(Provided data)
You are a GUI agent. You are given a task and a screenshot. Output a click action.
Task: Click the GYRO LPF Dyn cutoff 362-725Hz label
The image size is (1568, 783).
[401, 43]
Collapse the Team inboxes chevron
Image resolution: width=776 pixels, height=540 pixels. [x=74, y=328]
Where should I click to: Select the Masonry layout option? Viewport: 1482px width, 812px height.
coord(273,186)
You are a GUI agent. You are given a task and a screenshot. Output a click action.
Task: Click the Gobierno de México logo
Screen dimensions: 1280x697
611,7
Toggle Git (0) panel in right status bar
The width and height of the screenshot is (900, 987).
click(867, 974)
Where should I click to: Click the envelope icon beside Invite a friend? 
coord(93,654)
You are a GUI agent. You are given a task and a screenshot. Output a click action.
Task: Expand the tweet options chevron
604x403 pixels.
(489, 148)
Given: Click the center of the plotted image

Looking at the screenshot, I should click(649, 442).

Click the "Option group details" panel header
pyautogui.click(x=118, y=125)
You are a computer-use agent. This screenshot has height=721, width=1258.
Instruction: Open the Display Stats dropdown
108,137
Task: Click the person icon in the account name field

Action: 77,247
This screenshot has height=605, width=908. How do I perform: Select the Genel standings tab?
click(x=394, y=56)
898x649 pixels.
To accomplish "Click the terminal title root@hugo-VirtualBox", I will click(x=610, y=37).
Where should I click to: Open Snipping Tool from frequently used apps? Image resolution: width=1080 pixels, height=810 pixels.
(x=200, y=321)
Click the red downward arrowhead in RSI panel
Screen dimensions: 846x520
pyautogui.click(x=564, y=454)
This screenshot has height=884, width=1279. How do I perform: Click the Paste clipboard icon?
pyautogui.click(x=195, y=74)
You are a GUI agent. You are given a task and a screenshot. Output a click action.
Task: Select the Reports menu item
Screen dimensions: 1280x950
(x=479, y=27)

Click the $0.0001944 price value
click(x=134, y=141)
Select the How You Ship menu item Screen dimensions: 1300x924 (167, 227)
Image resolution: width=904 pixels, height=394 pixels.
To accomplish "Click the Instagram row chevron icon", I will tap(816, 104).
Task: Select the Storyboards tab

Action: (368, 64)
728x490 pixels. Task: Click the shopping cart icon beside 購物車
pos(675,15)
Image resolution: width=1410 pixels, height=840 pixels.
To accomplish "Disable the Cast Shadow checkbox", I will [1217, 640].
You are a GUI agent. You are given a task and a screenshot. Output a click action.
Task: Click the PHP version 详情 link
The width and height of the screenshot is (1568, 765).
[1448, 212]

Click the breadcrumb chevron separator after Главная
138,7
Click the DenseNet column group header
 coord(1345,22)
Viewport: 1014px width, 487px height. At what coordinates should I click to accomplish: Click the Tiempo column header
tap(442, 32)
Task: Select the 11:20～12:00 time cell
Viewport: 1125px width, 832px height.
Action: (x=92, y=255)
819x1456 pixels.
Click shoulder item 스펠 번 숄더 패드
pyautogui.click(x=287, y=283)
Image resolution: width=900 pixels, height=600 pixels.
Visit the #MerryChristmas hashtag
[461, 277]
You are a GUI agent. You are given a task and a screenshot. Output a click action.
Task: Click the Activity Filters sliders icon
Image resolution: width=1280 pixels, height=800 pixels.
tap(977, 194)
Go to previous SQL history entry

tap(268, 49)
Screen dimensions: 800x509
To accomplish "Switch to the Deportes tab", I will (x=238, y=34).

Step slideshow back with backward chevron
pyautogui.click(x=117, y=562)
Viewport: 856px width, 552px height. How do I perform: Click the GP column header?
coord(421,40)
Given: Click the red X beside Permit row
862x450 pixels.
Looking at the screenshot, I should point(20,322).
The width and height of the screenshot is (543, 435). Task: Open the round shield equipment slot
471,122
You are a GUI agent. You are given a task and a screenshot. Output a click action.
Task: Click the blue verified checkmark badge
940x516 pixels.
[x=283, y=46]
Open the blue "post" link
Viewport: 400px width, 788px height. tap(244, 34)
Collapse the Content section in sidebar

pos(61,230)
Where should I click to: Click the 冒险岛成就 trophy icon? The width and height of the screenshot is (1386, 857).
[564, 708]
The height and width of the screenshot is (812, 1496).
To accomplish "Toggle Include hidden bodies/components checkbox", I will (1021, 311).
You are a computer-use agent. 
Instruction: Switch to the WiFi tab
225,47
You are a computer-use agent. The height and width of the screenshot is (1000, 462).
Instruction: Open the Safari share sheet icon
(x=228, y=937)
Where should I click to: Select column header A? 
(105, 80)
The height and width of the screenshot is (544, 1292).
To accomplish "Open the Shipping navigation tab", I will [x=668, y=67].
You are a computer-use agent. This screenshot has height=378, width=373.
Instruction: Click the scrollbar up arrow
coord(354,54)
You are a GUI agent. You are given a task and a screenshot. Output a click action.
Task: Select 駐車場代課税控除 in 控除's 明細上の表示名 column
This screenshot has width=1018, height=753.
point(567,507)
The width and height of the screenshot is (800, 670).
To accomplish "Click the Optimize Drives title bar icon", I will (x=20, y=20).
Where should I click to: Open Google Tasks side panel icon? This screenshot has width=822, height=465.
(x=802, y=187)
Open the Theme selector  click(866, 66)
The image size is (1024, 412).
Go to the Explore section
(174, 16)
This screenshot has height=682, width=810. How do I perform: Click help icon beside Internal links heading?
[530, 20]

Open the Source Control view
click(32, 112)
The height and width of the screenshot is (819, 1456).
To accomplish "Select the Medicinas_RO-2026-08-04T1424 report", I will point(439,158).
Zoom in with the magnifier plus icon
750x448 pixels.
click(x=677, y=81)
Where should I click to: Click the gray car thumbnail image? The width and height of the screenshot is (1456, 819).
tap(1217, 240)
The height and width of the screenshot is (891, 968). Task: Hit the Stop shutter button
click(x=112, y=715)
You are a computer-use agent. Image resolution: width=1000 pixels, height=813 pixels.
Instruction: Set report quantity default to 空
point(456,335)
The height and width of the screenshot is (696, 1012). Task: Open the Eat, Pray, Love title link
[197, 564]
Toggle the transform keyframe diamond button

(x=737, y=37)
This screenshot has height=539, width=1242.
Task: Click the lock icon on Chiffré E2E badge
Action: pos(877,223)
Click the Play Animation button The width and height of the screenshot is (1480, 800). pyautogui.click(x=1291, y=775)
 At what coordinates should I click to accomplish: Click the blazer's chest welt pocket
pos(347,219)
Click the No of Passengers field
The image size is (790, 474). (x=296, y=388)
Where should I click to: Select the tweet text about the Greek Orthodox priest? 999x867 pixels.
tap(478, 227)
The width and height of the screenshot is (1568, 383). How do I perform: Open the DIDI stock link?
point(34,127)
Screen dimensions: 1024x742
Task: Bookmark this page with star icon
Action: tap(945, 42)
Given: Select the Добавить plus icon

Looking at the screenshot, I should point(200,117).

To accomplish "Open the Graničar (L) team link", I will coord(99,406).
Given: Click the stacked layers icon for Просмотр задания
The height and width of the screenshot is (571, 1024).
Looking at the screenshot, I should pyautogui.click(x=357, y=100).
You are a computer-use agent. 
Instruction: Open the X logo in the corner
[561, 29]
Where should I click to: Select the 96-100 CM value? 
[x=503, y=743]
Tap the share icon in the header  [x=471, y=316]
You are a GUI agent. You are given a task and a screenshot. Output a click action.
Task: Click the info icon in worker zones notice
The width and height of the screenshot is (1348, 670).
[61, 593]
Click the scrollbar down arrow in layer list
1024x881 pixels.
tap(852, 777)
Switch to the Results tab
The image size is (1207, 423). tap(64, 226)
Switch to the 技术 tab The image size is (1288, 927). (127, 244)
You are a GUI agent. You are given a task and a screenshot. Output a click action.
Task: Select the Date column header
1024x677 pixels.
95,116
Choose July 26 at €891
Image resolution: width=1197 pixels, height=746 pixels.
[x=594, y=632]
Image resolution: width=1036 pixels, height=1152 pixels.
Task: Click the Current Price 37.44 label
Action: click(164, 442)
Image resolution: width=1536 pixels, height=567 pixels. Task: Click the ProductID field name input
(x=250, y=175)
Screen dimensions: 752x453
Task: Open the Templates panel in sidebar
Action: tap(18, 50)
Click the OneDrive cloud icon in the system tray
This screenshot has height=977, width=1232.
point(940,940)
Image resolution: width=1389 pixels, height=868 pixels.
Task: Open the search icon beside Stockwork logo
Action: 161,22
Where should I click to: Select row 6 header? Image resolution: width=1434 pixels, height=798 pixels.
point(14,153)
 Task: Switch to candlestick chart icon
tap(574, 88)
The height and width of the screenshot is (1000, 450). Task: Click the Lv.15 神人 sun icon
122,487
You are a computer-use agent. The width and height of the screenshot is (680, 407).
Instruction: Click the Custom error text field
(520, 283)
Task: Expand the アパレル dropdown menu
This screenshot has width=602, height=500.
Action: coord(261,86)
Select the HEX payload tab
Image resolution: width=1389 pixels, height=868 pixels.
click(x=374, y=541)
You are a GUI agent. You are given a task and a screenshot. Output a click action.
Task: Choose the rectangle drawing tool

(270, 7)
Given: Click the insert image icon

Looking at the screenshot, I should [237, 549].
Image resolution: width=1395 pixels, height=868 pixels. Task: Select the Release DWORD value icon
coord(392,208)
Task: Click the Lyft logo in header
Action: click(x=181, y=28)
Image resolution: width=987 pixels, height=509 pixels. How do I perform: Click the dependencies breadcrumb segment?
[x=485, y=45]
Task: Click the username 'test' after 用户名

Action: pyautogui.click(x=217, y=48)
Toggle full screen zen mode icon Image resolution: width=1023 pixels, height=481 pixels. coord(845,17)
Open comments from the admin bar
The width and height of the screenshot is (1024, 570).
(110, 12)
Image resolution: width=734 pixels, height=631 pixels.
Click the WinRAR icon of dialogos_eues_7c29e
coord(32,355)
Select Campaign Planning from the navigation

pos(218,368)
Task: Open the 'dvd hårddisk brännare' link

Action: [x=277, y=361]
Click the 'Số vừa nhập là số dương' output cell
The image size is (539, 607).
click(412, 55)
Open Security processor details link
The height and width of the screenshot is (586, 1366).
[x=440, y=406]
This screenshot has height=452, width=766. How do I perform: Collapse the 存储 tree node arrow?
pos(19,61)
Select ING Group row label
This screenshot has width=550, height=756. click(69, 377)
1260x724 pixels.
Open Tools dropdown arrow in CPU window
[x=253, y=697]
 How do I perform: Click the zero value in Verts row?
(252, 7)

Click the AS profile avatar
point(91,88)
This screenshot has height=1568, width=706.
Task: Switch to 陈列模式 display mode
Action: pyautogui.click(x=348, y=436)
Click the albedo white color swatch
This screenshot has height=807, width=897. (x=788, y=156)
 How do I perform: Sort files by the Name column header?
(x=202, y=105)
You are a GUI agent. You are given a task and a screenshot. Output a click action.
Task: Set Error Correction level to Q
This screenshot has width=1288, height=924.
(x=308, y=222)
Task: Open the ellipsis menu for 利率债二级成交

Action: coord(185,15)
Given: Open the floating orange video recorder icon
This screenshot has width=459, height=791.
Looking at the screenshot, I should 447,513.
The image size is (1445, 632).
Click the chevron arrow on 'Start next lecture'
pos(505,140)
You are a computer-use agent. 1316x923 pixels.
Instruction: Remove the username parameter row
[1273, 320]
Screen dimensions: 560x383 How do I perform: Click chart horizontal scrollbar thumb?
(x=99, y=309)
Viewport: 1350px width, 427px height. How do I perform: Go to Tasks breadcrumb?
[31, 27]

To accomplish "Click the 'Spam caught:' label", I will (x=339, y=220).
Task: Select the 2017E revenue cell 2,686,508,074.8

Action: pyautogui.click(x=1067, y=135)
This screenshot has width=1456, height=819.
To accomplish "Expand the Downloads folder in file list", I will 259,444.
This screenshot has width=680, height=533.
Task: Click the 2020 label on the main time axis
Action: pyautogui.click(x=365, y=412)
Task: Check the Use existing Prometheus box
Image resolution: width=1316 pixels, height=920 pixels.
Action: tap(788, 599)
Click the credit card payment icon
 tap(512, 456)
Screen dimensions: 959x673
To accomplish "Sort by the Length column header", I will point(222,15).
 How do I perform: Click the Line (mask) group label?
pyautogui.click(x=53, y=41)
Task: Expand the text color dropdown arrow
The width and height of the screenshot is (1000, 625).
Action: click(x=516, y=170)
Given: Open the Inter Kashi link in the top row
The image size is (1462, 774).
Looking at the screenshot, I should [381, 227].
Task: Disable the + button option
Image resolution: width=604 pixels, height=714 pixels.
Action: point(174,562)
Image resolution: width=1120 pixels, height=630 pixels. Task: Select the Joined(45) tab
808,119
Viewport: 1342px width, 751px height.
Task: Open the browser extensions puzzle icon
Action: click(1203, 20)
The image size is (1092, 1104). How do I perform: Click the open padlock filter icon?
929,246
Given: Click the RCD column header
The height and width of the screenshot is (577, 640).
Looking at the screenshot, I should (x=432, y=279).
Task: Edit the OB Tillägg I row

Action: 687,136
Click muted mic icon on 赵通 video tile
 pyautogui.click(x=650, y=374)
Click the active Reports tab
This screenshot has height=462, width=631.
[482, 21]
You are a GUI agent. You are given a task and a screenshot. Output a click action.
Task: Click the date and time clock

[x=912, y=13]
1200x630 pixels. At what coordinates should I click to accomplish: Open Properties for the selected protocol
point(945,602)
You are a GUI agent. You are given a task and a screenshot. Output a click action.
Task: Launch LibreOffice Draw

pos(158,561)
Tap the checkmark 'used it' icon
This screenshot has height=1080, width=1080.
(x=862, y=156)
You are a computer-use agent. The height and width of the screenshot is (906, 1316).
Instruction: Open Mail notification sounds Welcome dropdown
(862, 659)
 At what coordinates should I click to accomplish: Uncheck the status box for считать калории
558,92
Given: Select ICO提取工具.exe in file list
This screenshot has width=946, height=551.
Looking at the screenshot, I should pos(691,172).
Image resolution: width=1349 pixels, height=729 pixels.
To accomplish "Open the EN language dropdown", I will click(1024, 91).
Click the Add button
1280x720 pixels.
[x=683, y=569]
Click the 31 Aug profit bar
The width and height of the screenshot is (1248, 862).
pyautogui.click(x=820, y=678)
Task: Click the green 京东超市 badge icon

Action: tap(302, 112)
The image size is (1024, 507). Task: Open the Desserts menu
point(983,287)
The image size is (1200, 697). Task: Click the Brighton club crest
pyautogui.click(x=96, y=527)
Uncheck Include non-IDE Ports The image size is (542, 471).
(End Provided data)
Task
If a line in the data holds the string "Disable", copy that line.

Finished task
To accomplish "Disable the Cast Shadow checkbox", I will [1217, 640].
Task: Disable the + button option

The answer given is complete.